Loading the data present in csv files to ArangoDB (in graph format).
Converting the graph present inside the ArangoDB into a PyTorch Geometric (PyG) data object.
Train GNN model on this PyG data object.
Generate predictions and store them back to ArangoDB.

Let’s Start with Installing Necessary Libraries

Note: I have created a colab notebook to follow along.

%%capture
!git clone -b oasis_connector --single-branch https://github.com/arangodb/interactive_tutorials.git
!git clone -b movie-data-source --single-branch https://github.com/arangodb/interactive_tutorials.git movie_data_source
!rsync -av interactive_tutorials/ ./ --exclude=.git
!chmod -R 755 ./tools
!pip install pyarango
!pip install "python-arango>=5.0"
!pip install -q torch-scatter -f https://data.pyg.org/whl/torch-1.10.0+cu113.html
!pip install -q torch-sparse -f https://data.pyg.org/whl/torch-1.10.0+cu113.html
!pip install -q git+https://github.com/pyg-team/pytorch_geometric.git
!pip install sentence-transformers

Setting up the dataset

We are going to use the sampled version of The Movies Dataset . This dataset contains mainly three csv files:

movies_metadata.csv: Contains information on 45,000 movies featured in the Full MovieLens dataset. Features include posters, backdrops, budget, revenue, release dates, languages, production countries and companies.
links_small.csv: Contains the TMDB and IMDB IDs of a small subset of 9,000 movies of the Full Dataset.
ratings_small.csv: The subset of 100,000 ratings from 700 users on 9,000 movies.

# unzip movies dataset zip file
!unzip ./movie_data_source/sampled_movie_dataset.zip

Import Libraries

import pandas as pd
from arango import ArangoClient
from tqdm import tqdm
import numpy as np
import itertools
import requests
import sys
import oasis
from arango import ArangoClient

import torch
import torch.nn.functional as F
from torch.nn import Linear
from arango import ArangoClient
import torch_geometric.transforms as T
from torch_geometric.nn import SAGEConv, to_hetero
from torch_geometric.transforms import RandomLinkSplit, ToUndirected
from sentence_transformers import SentenceTransformer
from torch_geometric.data import HeteroData
import yaml

Loading the data present in csv files to ArangoDB

In this section, we will read the data from multiple csv files and construct a graph out of it. The graph which we are going to construct is a bipartite graph having user nodes on the one side and movie nodes on the other side of the graph. In addition to this user and movies nodes of the graph will also be accompanied by their corresponding attributes features. Next, we are going to store this generated graph inside the ArangoDB.

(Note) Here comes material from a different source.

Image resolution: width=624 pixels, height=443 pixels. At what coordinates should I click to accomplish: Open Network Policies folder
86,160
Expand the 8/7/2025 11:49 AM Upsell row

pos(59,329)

metadata_path = './sampled_movie_dataset/movies_metadata.csv'
df = pd.read_csv(metadata_path)

# on these rows metadata information is missing
df = df.drop([19730, 29503, 35587])

# sampled from links.csv file
links_small = pd.read_csv('./sampled_movie_dataset/links_small.csv')

# selecting tmdbId coloumn from links_small file
links_small = links_small[links_small['tmdbId'].notnull()]['tmdbId'].astype('int')

df['id'] = df['id'].astype('int')

sampled_md = df[df['id'].isin(links_small)]

sampled_md['tagline'] = sampled_md['tagline'].fillna('')
sampled_md['description'] = sampled_md['overview'] + sampled_md['tagline']
sampled_md['description'] = sampled_md['description'].fillna('')
sampled_md = sampled_md.reset_index()

indices = pd.Series(sampled_md.index, index=sampled_md['title'])
ind_gen = pd.Series(sampled_md.index, index=sampled_md['genres'])

Let’s Load Ratings File

We are going to use the ratings file to construct a bipartite graph. This file includes movies rated by different users on the scale of 1–5, rating of 1 implies very bad movie and 5 corresponds to a very good movie.

ratings_path = './sampled_movie_dataset/ratings_small.csv'
ratings_df = pd.read_csv(ratings_path)

# performs user and movie mappings
def node_mappings(path, index_col):
    df = pd.read_csv(path, index_col=index_col)
    mapping = {index: i for i, index in enumerate(df.index.unique())}

    return mapping

user_mapping = node_mappings(ratings_path, index_col='userId')
movie_mapping = node_mappings(ratings_path, index_col='movieId')
m_id = ratings_df['movieId'].tolist()

# all unique movie_ids present inside ratings file
#m_id = list(set(m_id))
m_id = list(dict.fromkeys(m_id))
len(m_id)

def convert_int(x):
    try:
        return int(x)
    except:
        return np.nan

id_map = pd.read_csv('./sampled_movie_dataset/links_small.csv')[['movieId', 'tmdbId']]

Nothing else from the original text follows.